1 pointby cocabadger7 hours ago1 comment
  • cocabadger7 hours ago
    I built SafeRun Guard — a Claude Code plugin that intercepts dangerous commands and file operations before they execute. Pure bash + jq, zero dependencies, ~20ms latency.

    The problem: AI coding agents run shell commands autonomously. One `rm -rf /`, one `git push --force`, one leaked AWS key in a config file — and you're recovering for hours. The agent doesn't know what's dangerous. You can't watch every command.

    How it works: SafeRun Guard hooks into Claude Code's PreToolUse event. Every Bash command and every file write passes through a 4-tier decision engine:

    - REDIRECT — suggests a safer alternative (`--force` → `--force-with-lease`) - BLOCK — denies the command, agent sees the reason and adapts - ASK — prompts the user for confirmation - ALLOW — silent passthrough (~95% of actions)

    Key features that I haven't seen elsewhere:

    1. Compound command splitting. `echo ok && rm -rf /` is split on `&&`, `||`, `;` — each segment checked independently. Pipes are NOT split (they're part of a single pipeline).

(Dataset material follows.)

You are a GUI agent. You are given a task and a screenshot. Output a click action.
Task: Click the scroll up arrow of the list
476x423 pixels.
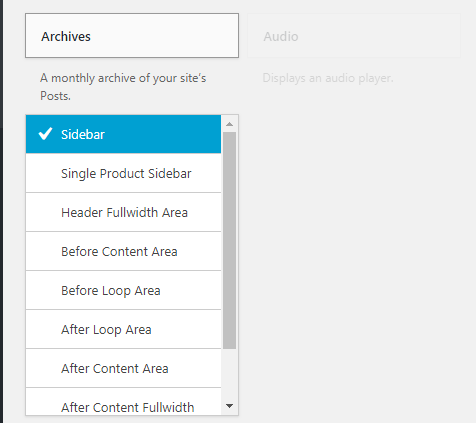click(x=229, y=124)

    2. Content scanning. File writes are scanned for 9 secret patterns (AWS keys, PEM private keys, GitHub tokens, OpenAI/Stripe keys, Slack tokens, DB connection strings) before they hit disk.

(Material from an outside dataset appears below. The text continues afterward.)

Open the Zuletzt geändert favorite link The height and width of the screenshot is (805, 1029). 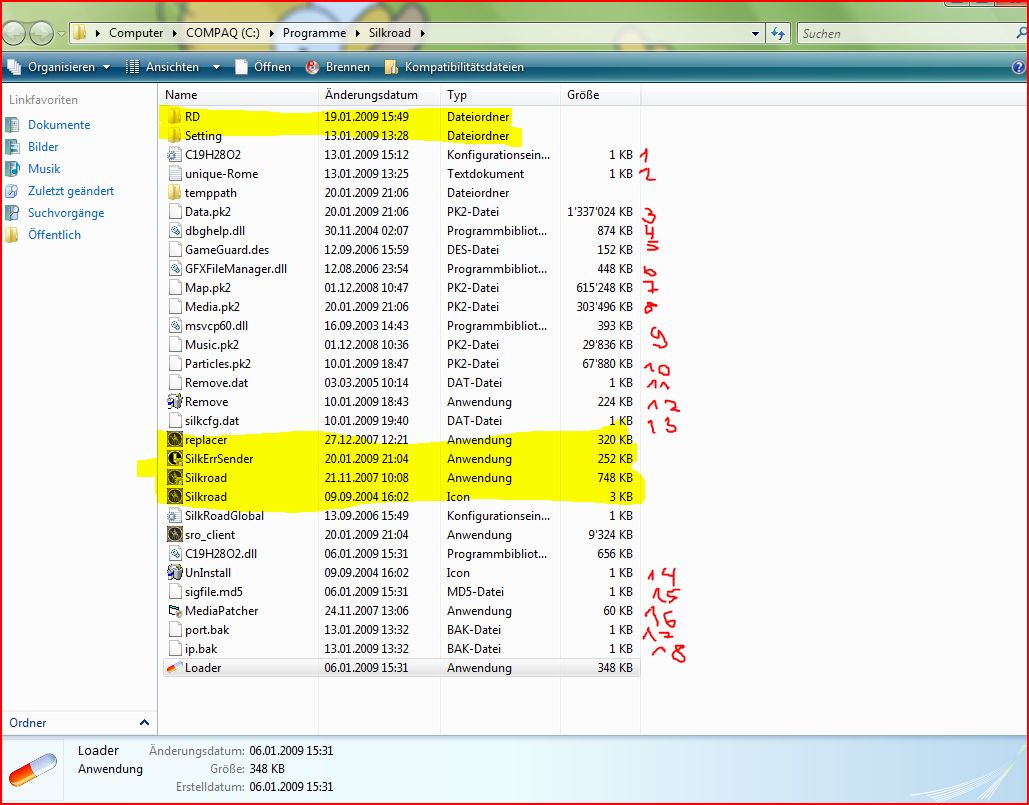tap(70, 191)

    3. Redirect tier. Instead of just blocking `git push --force`, it tells the agent "use `--force-with-lease` instead" — the agent rewrites the command automatically. No human needed.

    Numbers: 112 safety rules, 9 secret detection patterns, 243 tests, ~20ms per check. Fail-open design — if jq crashes or rules are corrupt, the command passes through. Safety tool should never block your work due to its own bug.

    Stack: Bash + jq (Oniguruma regex engine). No Python, no Node, no API calls, no telemetry. Everything runs locally. MIT license.

    Install: ``` claude plugin marketplace add Cocabadger/saferun-guard claude plugin install saferun-guard@saferun-guard ```

    I'd love feedback on the rule coverage — what dangerous patterns am I missing?

    Also thinking about the next step: right now the agent just gets blocked or redirected. But what if it could learn from those decisions — an "agent-in-the-loop" that negotiates with the guardrail instead of just retrying?

    Would that be useful in your workflow, or is a dumb firewall exactly what you want between an AI agent and your filesystem?